Rumusan yang ditawarkan oleh Ir. Soekarno dapat mengerucut menjadi hanya tiga sila yang disebut trisila, yang terdiri atas Sosio-Nasionalisme, Sosio-Demokrasi dan Ketuhanan. Bahkan dapat mengerucut lagi menjadi hanya satu sila yang disebut ekasila, yakni Gotong Royong.
Piagam Jakarta
Pada tanggal 22 juni 1945, sembilan tokoh nasional, yakni, Ir. Soekarno, Drs. Moh.Hatta, Mr. A.A. Maramis, Abikoesno Tjokrosoejoso, Abdoelkahar Muzakir, H. Agus Salim, Mr. Achmad Soebardjo, K.H. Wachid Hasjim, dan Mr. Muhammad Yamin yang tergabung dalam Dokuritsu Junbi Choosakai mengadakan pembahasan dan berhasil menelurkan sebuah rumusan baru mengenai Pancasila, yaitu:
1. Ketuhanan, dengan Kewajiban Menjalankan Syariat Islam bagi Pemeluk-Pemeluknya
2. Kemanusiaan yang Adil dan Beradab
3. Persatuan Indonesia
4. Kerakyatan yang Dipimpin oleh Hikmat Kebijaksanaan dalam Permusyawaratan Perwakilan
5. Keadilan Sosial bagi seluruh Rakyat Indonesia
Untuk selanjutnya, perubahan yang terhadap rumusan ini hanya terjadi pada sila pertama, hal itu dilakukan karena khawatir akan terjadinya perpecahan bangsa berdasarkan agama. Dengan berubahnya sila pertama menjadi Ketuhanan Yang Maha Esa, Pancasila dirasakan lebih mentolerir penganut agama lain selain Islam di Negara Indonesia.
B. Nilai-Nilai Pengamalan Pancasila
Berkaca pada kondisi yang terjadi pada masa ini, Pancasila hanyalah sebuah simbol dari Negara Indonesia sebagai Negara yang merdeka dan berdaulat, namun nilai-nilainya semakin terabaikan. Hal ini disebabkan kurangnya pengetahuan masyarakat Indonesia sekarang ini akan nilai-nilai yang terkandung di dalam Pancasila, sehingga pengamalannya pun dirasa kurang dalam kehidupan Bangsa Indonesia.
Berikut ini adalah beberapa nilai-nilai pengamalan yang terkandung di dalam Pancasila, diantaranya:
1. Ketuhanan Yang Maha Esa
1. Bangsa Indonesia menyatakan kepercayaannya dan ketaqwaannya terhadap Tuhan Yang Maha Esa.
2. Manusia Indonesia percaya dan taqwa terhadap Tuhan Yang Maha Esa, sesuai dengan agama dan kepercayaannya masing-masing menurut dasar kemanusiaan yang adil dan beradab.
3. Mengembangkan sikap hormat menghormati dan bekerjasama antara pemeluk agama dengan penganut kepercayaan yang berbeda-beda terhadap Tuhan Yang Maha Esa.
4. Membina kerukunan hidup di antara sesama umat beragama dan kepercayaan terhadap Tuhan Yang Maha Esa.

┄┄┄┄┄┄

→ RUMUSAN SOAL 1: Tuliskan kembali baris-baris data mulai dari awal data sampai baris yang memuat "center [269, 259].", dengan kedua batas ikut disertakan.

┄┄┄┄┄┄

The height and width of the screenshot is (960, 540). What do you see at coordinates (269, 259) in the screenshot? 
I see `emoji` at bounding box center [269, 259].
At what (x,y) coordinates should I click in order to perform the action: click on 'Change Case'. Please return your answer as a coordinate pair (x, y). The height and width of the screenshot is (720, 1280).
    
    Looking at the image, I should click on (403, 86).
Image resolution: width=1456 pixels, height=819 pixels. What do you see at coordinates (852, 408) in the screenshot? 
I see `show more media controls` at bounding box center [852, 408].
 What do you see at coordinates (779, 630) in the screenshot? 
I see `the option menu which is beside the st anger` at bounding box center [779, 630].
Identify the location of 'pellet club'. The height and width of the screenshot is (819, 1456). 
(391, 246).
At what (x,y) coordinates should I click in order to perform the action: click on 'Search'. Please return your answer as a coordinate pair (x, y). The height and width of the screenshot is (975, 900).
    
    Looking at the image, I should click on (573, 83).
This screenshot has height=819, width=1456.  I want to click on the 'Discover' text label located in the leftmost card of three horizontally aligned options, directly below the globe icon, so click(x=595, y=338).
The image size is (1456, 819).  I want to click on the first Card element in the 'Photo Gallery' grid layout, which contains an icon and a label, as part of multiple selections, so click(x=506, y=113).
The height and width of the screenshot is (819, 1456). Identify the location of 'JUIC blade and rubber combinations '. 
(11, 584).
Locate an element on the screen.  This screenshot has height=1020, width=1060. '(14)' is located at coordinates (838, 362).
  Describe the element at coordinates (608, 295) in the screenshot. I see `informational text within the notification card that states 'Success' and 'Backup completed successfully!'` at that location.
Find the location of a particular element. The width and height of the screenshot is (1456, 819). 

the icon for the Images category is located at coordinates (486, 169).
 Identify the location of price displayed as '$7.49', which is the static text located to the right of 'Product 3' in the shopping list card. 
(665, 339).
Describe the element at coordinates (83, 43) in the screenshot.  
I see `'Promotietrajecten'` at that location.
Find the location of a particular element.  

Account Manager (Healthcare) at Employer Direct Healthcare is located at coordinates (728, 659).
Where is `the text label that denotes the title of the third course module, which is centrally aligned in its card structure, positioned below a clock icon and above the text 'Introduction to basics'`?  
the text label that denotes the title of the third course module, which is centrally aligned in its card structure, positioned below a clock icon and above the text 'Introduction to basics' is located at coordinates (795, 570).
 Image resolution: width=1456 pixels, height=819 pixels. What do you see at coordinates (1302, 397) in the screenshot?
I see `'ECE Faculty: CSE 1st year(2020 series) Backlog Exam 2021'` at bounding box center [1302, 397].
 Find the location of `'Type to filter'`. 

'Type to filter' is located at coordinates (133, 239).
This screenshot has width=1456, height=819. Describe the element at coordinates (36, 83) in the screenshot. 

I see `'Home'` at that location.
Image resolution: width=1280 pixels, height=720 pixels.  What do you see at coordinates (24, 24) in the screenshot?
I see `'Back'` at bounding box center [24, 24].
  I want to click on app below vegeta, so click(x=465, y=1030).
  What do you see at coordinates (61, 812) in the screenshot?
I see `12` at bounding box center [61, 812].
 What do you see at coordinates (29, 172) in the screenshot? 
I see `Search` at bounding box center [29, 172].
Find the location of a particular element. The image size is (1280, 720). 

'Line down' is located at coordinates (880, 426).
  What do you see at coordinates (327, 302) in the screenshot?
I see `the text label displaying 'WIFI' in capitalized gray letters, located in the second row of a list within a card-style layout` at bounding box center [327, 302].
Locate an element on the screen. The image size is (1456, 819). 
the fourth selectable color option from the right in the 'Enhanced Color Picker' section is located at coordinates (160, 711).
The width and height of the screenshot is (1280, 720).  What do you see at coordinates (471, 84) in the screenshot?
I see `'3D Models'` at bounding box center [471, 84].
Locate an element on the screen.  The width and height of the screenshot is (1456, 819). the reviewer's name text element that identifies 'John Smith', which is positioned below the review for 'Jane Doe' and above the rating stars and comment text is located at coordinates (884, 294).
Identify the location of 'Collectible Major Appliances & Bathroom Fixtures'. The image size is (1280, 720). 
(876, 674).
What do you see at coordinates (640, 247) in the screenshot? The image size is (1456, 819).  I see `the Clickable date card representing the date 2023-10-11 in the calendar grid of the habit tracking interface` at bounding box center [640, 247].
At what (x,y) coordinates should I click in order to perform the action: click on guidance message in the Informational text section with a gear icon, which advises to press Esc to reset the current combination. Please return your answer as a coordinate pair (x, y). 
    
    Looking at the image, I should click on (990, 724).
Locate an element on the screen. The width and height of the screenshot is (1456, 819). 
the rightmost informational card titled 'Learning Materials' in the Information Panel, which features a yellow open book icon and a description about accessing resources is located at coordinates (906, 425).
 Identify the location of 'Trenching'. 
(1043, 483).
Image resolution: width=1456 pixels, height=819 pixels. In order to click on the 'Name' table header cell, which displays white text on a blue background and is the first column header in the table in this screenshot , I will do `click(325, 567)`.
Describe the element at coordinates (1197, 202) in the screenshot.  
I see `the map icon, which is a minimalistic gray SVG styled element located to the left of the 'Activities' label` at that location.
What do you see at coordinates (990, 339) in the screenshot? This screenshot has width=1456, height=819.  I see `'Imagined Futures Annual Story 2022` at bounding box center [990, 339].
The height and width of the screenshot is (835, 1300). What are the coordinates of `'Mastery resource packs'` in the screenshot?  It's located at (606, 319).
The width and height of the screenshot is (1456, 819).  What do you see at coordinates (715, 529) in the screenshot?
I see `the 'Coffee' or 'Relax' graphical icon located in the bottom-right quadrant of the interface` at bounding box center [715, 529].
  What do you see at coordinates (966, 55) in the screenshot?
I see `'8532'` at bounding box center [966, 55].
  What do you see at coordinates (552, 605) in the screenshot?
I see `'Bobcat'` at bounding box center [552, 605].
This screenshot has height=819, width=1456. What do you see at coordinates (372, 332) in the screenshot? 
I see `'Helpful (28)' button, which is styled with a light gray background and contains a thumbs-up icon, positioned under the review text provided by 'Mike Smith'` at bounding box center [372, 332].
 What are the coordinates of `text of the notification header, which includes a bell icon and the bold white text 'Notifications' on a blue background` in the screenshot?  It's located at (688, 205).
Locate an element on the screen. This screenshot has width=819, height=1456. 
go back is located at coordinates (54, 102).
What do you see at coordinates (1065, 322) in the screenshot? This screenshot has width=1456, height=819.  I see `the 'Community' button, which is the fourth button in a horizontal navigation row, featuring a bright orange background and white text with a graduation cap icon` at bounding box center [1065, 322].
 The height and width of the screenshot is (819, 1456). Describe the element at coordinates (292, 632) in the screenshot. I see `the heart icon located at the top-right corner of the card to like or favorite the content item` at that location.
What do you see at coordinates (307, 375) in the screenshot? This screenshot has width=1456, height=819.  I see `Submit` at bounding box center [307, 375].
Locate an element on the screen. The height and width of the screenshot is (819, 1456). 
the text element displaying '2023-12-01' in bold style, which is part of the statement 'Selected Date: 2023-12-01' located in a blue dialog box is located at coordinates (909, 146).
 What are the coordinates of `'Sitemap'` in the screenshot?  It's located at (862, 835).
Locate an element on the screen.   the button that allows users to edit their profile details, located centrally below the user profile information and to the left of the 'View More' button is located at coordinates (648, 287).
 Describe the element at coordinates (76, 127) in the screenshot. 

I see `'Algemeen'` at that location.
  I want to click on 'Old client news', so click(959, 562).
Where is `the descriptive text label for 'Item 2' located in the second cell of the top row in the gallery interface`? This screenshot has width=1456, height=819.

┄┄┄┄┄┄

→ RUMUSAN SOAL 2: Dalam teks tentang Pancasila, apa nama satu-satunya sila yang disebut ekasila?

→ HASIL LATIHAN 1:
The height and width of the screenshot is (960, 540). What do you see at coordinates (269, 259) in the screenshot? 
I see `emoji` at bounding box center [269, 259].

→ HASIL LATIHAN 2: Gotong Royong.